Work to complete
Reproduce each of the records below verbatim, changing nothing.

-------- Available records

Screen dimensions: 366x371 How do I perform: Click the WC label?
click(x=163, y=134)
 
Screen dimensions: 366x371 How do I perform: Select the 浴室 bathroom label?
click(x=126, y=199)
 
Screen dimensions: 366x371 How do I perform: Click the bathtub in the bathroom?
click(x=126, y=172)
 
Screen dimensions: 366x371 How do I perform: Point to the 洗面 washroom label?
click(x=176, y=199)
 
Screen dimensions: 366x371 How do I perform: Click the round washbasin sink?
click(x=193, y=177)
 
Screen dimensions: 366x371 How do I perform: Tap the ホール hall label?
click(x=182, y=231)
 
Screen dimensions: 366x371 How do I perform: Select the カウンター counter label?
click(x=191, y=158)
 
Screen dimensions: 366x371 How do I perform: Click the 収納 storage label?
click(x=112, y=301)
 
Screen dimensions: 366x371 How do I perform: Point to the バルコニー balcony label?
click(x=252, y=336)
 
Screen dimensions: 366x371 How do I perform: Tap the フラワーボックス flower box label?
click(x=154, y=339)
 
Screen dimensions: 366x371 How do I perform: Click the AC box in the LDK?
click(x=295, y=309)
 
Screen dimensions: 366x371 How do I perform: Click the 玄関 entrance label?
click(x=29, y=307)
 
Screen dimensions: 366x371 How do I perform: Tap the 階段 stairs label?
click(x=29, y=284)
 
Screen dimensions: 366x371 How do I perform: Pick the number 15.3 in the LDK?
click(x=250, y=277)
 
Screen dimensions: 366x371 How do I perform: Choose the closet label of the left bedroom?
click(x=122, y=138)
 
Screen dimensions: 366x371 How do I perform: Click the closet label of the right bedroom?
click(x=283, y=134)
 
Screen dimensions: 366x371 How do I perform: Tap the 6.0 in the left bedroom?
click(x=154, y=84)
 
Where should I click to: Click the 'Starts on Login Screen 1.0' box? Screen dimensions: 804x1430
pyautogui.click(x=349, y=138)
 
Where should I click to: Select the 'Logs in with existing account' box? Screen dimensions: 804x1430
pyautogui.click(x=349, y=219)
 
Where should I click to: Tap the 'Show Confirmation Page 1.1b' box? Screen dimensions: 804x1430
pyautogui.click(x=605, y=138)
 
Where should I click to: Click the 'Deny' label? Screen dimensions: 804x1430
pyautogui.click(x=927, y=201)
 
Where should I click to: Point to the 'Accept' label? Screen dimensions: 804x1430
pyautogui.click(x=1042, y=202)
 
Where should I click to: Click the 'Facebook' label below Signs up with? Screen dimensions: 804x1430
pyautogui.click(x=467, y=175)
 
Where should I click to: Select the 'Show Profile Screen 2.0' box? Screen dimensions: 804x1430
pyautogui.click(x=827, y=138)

----------------

Exercise answer
Screen dimensions: 366x371 How do I perform: Click the WC label?
click(x=163, y=134)
 
Screen dimensions: 366x371 How do I perform: Select the 浴室 bathroom label?
click(x=126, y=199)
 
Screen dimensions: 366x371 How do I perform: Click the bathtub in the bathroom?
click(x=126, y=172)
 
Screen dimensions: 366x371 How do I perform: Point to the 洗面 washroom label?
click(x=176, y=199)
 
Screen dimensions: 366x371 How do I perform: Click the round washbasin sink?
click(x=193, y=177)
 
Screen dimensions: 366x371 How do I perform: Tap the ホール hall label?
click(x=182, y=231)
 
Screen dimensions: 366x371 How do I perform: Select the カウンター counter label?
click(x=191, y=158)
 
Screen dimensions: 366x371 How do I perform: Click the 収納 storage label?
click(x=112, y=301)
 
Screen dimensions: 366x371 How do I perform: Point to the バルコニー balcony label?
click(x=252, y=336)
 
Screen dimensions: 366x371 How do I perform: Tap the フラワーボックス flower box label?
click(x=154, y=339)
 
Screen dimensions: 366x371 How do I perform: Click the AC box in the LDK?
click(x=295, y=309)
 
Screen dimensions: 366x371 How do I perform: Click the 玄関 entrance label?
click(x=29, y=307)
 
Screen dimensions: 366x371 How do I perform: Tap the 階段 stairs label?
click(x=29, y=284)
 
Screen dimensions: 366x371 How do I perform: Pick the number 15.3 in the LDK?
click(x=250, y=277)
 
Screen dimensions: 366x371 How do I perform: Choose the closet label of the left bedroom?
click(x=122, y=138)
 
Screen dimensions: 366x371 How do I perform: Click the closet label of the right bedroom?
click(x=283, y=134)
 
Screen dimensions: 366x371 How do I perform: Tap the 6.0 in the left bedroom?
click(x=154, y=84)
 
Where should I click to: Click the 'Starts on Login Screen 1.0' box? Screen dimensions: 804x1430
pyautogui.click(x=349, y=138)
 
Where should I click to: Select the 'Logs in with existing account' box? Screen dimensions: 804x1430
pyautogui.click(x=349, y=219)
 
Where should I click to: Tap the 'Show Confirmation Page 1.1b' box? Screen dimensions: 804x1430
pyautogui.click(x=605, y=138)
 
Where should I click to: Click the 'Deny' label? Screen dimensions: 804x1430
pyautogui.click(x=927, y=201)
 
Where should I click to: Point to the 'Accept' label? Screen dimensions: 804x1430
pyautogui.click(x=1042, y=202)
 
Where should I click to: Click the 'Facebook' label below Signs up with? Screen dimensions: 804x1430
pyautogui.click(x=467, y=175)
 
Where should I click to: Select the 'Show Profile Screen 2.0' box? Screen dimensions: 804x1430
pyautogui.click(x=827, y=138)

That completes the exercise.